2024-09-21, 13:15–15:15 (Europe/Belgrade), Pupin
The application of Natural Language Processing (NLP) has become increasingly vital for cybersecurity threat intelligence and response strategies today. NLP plays a crucial role by enabling more accurate and nuanced analyses of potential threats through advanced linguistic techniques. Among other applications, NLP allows quicker categorization of threats based on their nature – such as phishing schemes or anomalous behaviors – and enables prioritizing responses accordingly. NLP can also facilitate the development of content prediction schemes for analysts or provide powerful information extraction tools. We will cover two text-mining techniques that we believe are a good starting point with NLP for analysts and incident responders: sentiment analysis and Named Entity Recognition (NER). While sentiment analysis reveals underlying emotions or biases in social media content potentially linked to malicious activities, NER identifies critical information such as IP addresses, domains, and user details essential for correlating incidents across different data sources.
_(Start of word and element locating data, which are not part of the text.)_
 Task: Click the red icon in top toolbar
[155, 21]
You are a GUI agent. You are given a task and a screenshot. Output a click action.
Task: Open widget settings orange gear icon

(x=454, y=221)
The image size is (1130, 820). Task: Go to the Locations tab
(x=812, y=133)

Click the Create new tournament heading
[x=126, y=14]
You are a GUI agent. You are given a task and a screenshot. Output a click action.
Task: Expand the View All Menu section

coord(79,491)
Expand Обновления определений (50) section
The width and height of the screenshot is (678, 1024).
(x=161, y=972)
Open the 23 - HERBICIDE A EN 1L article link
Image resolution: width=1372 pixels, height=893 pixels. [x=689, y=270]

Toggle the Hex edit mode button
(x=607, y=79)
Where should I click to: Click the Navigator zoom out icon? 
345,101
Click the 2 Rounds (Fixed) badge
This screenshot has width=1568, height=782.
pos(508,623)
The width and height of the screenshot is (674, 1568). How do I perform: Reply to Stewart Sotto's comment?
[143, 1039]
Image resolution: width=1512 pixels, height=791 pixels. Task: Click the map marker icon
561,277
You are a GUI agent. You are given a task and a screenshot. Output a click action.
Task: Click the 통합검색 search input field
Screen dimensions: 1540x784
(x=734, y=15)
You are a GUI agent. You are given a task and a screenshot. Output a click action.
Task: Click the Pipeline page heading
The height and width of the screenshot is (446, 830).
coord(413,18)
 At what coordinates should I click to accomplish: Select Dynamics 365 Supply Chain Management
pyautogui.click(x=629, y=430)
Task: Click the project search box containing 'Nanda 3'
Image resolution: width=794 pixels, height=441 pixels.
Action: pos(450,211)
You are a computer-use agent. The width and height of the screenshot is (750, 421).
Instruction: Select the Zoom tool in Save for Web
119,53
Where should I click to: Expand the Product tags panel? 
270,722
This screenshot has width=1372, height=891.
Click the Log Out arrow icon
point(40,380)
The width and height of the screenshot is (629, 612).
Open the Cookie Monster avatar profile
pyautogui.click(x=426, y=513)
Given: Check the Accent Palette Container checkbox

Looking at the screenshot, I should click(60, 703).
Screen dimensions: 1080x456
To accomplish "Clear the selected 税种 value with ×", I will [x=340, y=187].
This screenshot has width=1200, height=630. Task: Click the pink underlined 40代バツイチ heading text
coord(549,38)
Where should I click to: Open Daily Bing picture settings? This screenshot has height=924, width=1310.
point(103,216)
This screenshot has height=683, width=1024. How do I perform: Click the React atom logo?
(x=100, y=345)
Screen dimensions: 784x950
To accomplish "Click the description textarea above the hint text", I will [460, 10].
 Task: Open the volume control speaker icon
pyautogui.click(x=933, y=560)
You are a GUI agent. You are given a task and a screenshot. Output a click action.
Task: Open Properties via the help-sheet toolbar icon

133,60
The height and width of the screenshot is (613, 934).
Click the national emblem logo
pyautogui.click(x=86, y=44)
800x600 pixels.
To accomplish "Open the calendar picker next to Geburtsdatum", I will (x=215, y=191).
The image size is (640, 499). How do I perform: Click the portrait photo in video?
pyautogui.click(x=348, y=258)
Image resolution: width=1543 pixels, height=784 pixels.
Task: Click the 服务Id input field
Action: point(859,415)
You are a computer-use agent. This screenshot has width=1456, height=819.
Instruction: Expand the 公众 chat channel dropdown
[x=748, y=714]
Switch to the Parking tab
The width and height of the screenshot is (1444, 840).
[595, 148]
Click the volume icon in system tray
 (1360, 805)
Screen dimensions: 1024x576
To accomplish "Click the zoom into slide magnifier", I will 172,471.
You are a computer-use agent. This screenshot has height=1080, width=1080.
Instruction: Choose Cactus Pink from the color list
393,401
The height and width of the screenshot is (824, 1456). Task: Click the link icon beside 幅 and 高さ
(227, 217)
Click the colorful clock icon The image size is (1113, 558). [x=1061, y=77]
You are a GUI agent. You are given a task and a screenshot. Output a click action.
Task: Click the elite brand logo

The workshop is fully hands-on, with a maximum of exercises and tests. You will be provided with a full development environment that contains everything necessary for the workshop, including all deep learning and NLP tools. You will build step-by-step two NLP pipelines to practice these techniques with real data. After the workshop, you can expect to have a good understanding of NLP foundational tasks and be ready to apply your new skills on your own data. Prerequisites: Familiarity with Python programming is expected.
Program:
- What is natural language processing and what are classification tasks.
Hands-on:
- Load and explore your data
- Text preprocessing
- Load a model in the code environment
- Step-by-step building a classifier with a pre-trained model
- Run classification task: sentiment analysis
- Apply the same pipeline with NER.
- Interpret and discuss the NER results
- Discussion: How to apply NLP to cybersecurity problems. The place and role of natural language processing within multi-modal models. Limits of language models today.
Prerequisites: familiarity with Python programming is expected.
Pauline is the founder of Cubessa. Human is at the center of her work. Her focus gravitates towards offensive cybersecurity, artificial intelligence, programming culture, cognition as well as the human element of cybersecurity. She has a diverse background with experience in various fields including linguistics, criminology, cybersecurity, computer engineering, and education. By blending together approaches from humanities and deep technical insight, she provides a unique lens on cyber threats and their evolution. Previously working as a Threat Analyst for the past few years, she provides these days AI developments and trainings, aiming to bridge the gap between human understanding and technology. She is also a French vice-champion para-climber and the founder of the DEFCON group Paris.